Collected data:

------------------------------------------------

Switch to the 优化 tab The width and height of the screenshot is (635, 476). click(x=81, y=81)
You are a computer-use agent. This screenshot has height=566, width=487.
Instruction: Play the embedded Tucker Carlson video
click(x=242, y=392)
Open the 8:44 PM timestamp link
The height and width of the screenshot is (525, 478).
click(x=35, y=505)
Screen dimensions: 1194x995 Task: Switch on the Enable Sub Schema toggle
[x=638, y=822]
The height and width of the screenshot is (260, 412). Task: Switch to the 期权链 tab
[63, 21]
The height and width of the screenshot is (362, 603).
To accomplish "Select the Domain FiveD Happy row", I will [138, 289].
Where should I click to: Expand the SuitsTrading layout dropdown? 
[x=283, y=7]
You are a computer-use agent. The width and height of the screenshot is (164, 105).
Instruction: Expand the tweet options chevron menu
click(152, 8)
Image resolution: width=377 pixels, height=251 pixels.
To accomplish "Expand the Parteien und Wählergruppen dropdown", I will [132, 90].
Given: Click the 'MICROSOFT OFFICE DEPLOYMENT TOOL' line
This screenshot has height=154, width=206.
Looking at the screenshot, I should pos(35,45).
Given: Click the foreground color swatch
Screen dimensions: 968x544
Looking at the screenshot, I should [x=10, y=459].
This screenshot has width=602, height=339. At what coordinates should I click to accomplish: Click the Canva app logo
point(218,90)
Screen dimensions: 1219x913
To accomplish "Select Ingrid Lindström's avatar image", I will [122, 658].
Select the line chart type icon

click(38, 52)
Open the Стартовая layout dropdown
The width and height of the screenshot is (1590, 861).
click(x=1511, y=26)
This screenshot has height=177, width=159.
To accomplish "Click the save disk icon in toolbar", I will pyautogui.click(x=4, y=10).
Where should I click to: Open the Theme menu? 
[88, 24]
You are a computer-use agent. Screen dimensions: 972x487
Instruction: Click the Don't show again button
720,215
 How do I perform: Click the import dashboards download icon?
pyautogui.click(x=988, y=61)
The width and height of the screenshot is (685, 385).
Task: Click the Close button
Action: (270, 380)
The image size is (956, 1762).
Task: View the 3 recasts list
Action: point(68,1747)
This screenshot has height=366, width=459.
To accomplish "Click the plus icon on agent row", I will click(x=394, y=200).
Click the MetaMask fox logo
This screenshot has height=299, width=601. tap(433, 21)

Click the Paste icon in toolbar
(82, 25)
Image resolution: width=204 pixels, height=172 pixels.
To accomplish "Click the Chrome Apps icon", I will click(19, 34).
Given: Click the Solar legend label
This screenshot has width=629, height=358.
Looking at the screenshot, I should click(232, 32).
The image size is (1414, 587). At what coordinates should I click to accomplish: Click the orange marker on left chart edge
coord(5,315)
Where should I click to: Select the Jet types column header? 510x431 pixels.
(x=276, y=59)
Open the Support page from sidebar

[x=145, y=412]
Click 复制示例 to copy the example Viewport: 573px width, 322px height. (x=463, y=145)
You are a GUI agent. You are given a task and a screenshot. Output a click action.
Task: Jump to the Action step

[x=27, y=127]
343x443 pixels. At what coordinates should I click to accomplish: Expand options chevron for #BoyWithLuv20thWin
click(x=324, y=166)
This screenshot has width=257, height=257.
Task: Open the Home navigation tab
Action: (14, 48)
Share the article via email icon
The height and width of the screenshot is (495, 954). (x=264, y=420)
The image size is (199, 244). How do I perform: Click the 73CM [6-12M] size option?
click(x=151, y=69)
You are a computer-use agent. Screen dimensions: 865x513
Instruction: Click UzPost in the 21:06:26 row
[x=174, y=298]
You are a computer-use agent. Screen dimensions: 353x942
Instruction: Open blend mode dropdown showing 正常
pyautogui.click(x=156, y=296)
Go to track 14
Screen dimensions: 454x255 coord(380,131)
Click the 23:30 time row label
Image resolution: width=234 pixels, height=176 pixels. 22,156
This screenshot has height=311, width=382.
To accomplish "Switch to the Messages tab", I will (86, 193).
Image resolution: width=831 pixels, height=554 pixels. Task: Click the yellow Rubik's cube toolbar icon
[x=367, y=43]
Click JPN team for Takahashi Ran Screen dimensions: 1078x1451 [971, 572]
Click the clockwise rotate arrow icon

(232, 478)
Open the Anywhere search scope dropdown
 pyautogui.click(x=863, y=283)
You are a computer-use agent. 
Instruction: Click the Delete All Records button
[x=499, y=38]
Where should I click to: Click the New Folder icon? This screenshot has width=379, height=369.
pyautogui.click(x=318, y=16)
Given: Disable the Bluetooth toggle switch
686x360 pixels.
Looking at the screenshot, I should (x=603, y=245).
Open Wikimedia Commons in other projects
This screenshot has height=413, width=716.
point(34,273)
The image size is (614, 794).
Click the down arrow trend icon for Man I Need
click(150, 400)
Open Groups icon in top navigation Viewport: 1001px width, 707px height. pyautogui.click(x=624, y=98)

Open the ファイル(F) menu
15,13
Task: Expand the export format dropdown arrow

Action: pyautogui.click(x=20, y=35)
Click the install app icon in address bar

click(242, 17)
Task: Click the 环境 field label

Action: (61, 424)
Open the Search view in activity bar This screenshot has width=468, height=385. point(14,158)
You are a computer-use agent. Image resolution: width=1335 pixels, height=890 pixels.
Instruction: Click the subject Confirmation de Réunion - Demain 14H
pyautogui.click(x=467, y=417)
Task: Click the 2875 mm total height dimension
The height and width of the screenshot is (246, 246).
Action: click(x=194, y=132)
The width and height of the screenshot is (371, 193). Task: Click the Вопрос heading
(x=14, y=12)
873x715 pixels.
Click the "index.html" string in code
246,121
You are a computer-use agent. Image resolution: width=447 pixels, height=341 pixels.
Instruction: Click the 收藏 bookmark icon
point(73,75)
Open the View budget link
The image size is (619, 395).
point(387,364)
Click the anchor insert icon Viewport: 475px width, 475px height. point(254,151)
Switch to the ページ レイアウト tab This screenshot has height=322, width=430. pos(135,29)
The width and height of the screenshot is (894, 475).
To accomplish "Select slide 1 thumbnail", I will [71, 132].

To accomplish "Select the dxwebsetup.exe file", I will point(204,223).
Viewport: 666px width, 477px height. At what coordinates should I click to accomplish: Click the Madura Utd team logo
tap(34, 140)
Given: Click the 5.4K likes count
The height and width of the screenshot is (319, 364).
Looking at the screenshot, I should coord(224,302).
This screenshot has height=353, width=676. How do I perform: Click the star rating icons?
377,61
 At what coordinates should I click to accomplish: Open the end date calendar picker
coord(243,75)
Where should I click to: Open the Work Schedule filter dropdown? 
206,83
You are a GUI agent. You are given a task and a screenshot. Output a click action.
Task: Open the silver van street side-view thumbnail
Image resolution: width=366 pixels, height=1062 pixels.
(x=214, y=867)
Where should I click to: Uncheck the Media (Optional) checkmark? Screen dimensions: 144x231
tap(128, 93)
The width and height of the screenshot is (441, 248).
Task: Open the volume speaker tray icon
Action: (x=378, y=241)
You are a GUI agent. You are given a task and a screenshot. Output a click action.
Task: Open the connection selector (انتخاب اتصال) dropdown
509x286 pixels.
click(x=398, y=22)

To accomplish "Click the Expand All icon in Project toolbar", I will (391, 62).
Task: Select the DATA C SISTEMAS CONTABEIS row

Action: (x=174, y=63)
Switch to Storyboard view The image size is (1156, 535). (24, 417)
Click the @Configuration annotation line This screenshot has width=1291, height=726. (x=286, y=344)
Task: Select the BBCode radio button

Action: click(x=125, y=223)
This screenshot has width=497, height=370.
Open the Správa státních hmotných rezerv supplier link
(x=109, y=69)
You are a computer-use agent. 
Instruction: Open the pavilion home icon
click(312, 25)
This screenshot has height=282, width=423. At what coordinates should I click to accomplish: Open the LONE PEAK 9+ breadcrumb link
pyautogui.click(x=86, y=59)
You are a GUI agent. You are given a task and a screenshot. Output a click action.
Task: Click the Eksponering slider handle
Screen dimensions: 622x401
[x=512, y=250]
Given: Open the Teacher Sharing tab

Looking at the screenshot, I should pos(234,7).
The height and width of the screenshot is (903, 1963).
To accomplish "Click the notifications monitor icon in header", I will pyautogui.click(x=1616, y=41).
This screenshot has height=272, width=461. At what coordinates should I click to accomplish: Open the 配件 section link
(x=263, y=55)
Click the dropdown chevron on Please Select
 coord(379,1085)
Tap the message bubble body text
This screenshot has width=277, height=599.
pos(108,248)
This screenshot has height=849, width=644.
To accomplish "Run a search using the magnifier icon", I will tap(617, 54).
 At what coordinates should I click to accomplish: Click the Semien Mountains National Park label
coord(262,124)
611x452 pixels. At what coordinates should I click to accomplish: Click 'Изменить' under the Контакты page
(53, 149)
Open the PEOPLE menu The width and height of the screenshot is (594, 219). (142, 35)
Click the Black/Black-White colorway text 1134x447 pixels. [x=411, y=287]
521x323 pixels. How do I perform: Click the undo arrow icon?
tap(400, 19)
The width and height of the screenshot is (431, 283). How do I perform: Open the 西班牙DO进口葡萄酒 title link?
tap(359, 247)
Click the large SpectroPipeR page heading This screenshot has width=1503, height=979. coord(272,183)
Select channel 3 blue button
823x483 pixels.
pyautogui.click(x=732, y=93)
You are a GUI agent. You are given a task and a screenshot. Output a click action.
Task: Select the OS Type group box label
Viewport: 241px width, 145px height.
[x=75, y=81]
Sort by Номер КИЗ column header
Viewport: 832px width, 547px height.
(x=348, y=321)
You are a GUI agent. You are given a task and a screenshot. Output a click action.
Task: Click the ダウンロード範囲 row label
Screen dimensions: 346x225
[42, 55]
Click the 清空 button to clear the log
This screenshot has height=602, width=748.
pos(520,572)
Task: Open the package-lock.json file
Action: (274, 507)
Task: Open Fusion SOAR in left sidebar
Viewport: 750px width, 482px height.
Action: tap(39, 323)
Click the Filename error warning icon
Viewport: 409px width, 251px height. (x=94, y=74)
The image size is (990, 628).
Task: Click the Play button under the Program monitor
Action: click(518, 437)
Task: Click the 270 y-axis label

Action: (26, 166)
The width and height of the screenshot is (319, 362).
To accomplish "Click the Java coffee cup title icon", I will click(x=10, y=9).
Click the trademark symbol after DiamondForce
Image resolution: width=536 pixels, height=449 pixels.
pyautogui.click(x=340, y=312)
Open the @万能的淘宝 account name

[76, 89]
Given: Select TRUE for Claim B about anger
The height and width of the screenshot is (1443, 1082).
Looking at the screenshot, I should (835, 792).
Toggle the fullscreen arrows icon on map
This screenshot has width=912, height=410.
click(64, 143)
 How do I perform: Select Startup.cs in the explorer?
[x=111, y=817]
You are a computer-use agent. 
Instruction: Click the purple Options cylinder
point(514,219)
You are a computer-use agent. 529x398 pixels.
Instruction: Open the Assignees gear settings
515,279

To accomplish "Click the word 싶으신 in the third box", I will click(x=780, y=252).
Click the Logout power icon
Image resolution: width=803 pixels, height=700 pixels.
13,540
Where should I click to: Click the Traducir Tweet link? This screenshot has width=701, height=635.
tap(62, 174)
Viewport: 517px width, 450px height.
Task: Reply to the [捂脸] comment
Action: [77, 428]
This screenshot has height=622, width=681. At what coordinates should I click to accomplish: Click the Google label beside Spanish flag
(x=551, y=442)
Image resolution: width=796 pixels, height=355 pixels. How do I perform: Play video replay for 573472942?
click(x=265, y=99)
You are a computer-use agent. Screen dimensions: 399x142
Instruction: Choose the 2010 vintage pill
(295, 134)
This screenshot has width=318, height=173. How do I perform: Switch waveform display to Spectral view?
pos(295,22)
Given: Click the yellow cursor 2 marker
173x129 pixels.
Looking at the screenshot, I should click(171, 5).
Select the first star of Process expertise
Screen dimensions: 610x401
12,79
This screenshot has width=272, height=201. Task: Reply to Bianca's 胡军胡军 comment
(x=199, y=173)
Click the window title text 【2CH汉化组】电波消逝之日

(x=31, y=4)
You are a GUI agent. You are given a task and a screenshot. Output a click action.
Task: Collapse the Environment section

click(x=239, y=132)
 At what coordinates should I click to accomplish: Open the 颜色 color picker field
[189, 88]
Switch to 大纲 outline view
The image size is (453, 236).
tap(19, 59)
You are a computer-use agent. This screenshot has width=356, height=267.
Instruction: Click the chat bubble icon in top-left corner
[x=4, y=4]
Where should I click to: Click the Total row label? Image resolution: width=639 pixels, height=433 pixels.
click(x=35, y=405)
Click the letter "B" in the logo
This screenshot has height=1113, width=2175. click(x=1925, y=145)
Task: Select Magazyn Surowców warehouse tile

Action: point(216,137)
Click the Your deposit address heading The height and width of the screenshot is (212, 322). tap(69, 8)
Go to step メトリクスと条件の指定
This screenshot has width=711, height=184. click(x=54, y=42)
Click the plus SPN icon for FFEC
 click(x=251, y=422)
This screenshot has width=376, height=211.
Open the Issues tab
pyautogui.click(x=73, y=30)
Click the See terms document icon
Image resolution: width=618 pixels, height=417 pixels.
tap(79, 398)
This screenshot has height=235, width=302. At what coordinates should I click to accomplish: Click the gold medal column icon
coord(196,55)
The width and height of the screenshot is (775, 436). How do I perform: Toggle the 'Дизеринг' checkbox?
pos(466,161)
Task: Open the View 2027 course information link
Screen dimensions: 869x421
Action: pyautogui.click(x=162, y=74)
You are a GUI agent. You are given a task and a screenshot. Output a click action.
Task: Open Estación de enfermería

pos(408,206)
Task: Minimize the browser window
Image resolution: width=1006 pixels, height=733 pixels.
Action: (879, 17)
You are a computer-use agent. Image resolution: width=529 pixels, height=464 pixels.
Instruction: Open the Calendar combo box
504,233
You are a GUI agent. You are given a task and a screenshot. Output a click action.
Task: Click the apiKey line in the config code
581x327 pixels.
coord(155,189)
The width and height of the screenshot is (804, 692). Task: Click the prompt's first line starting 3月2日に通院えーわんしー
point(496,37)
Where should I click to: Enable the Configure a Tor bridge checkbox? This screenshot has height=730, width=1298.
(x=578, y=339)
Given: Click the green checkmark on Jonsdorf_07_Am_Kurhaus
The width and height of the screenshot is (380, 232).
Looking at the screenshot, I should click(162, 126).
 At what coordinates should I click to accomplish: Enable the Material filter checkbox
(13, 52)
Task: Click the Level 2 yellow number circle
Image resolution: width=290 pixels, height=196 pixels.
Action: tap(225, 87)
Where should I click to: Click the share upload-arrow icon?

------------------------------------------------

◆ **Exercise aim**
After reading the records above, say how many lines hold the string "thumbnail", using only a number.

◆ **Output of the task**
2